### The request
Render the lines from the first one through the line containing "CANAL DE DENUNCIAS (984, 24)", both included, as a Markdown table with the columns Row and Line. Leave out blank lines and pictures.

### Records supplied
>> Begin

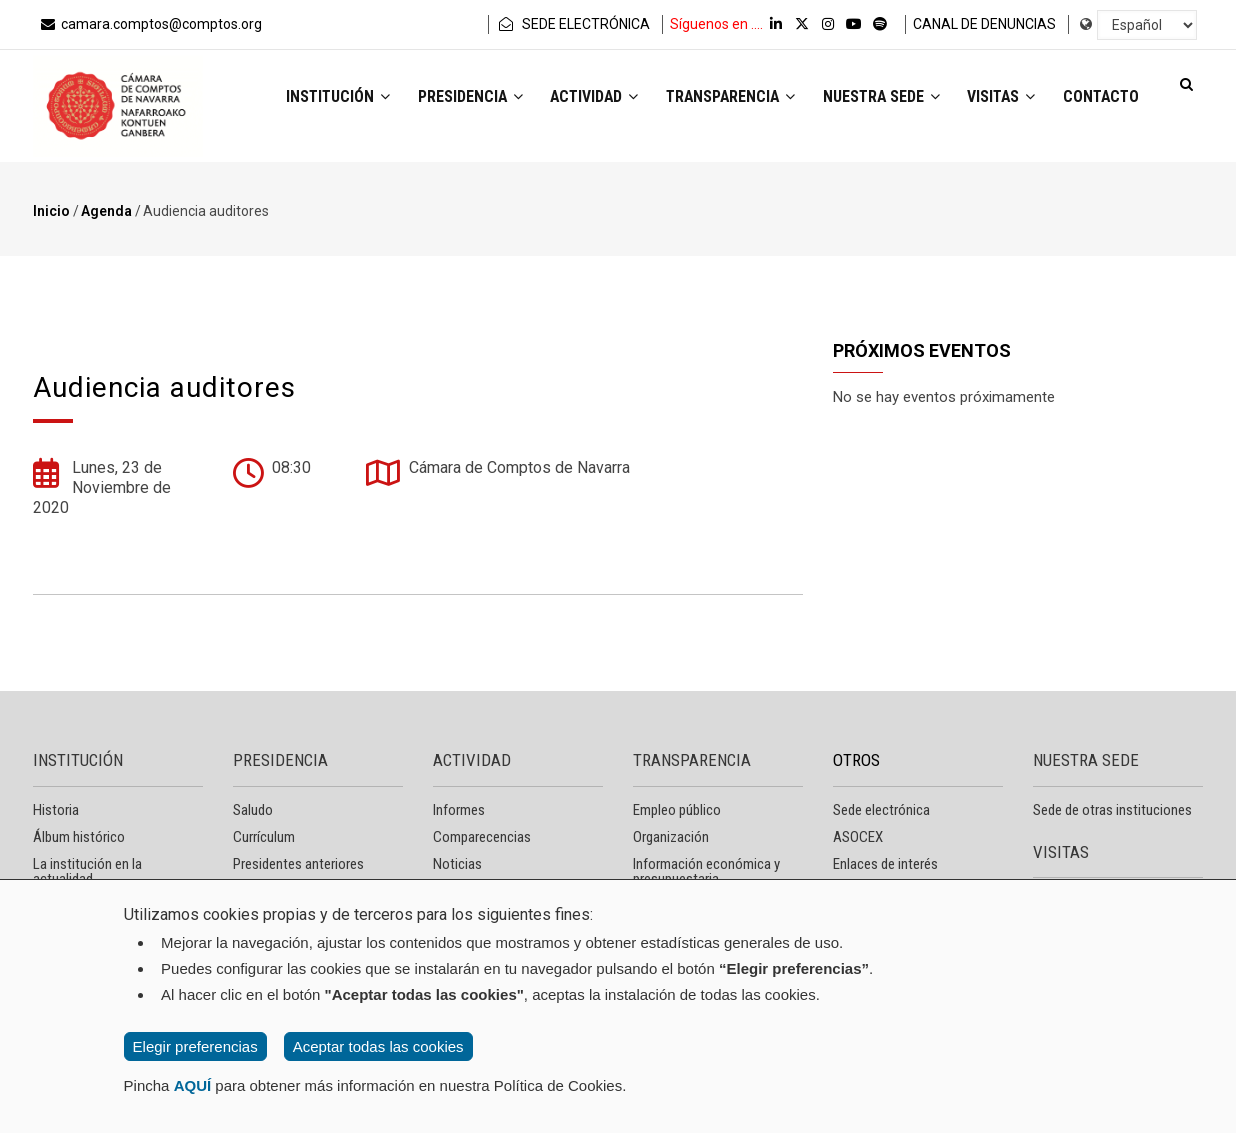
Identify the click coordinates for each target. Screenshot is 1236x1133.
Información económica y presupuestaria (706, 871)
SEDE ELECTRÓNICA (573, 24)
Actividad (571, 98)
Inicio (51, 211)
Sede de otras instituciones (1112, 810)
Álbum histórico (79, 837)
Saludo (253, 810)
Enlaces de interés (885, 864)
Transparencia (713, 98)
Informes (459, 810)
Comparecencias (482, 837)
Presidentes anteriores (298, 864)
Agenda (106, 211)
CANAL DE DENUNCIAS (984, 24)
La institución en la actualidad (87, 871)
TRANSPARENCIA (692, 760)
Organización (671, 837)
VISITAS (1061, 852)
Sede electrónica (881, 810)
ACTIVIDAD (472, 760)
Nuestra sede (869, 98)
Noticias (457, 864)
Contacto (1098, 98)
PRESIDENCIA (280, 760)
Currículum (264, 837)
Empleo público (677, 810)
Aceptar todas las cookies (378, 1046)
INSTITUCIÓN (78, 760)
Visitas (994, 98)
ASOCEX (858, 837)
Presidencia (443, 98)
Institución (307, 98)
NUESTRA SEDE (1086, 760)
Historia (56, 810)
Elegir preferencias (195, 1046)
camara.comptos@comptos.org (150, 24)
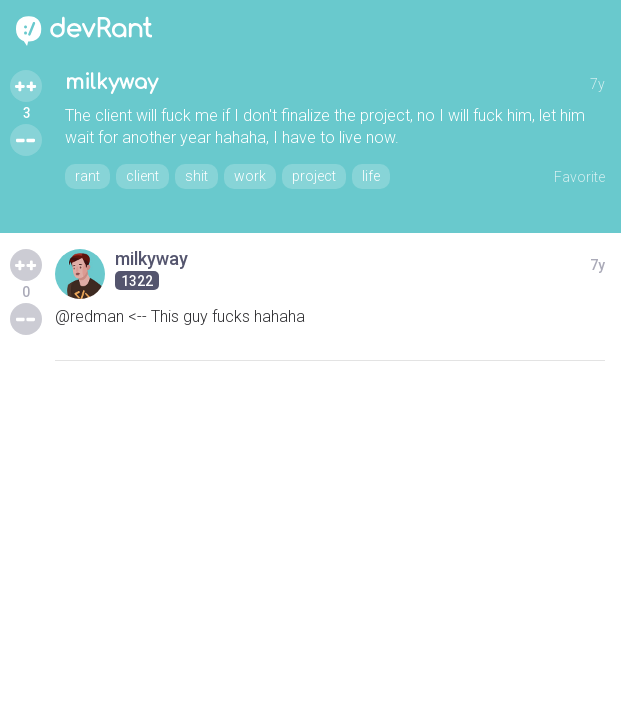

>> End

### Solution to the exercise
| Row | Line |
|---|---|
| 1 | Identify the click coordinates for each target. Screenshot is 1236x1133. |
| 2 | Información económica y presupuestaria (706, 871) |
| 3 | SEDE ELECTRÓNICA (573, 24) |
| 4 | Actividad (571, 98) |
| 5 | Inicio (51, 211) |
| 6 | Sede de otras instituciones (1112, 810) |
| 7 | Álbum histórico (79, 837) |
| 8 | Saludo (253, 810) |
| 9 | Enlaces de interés (885, 864) |
| 10 | Transparencia (713, 98) |
| 11 | Informes (459, 810) |
| 12 | Comparecencias (482, 837) |
| 13 | Presidentes anteriores (298, 864) |
| 14 | Agenda (106, 211) |
| 15 | CANAL DE DENUNCIAS (984, 24) |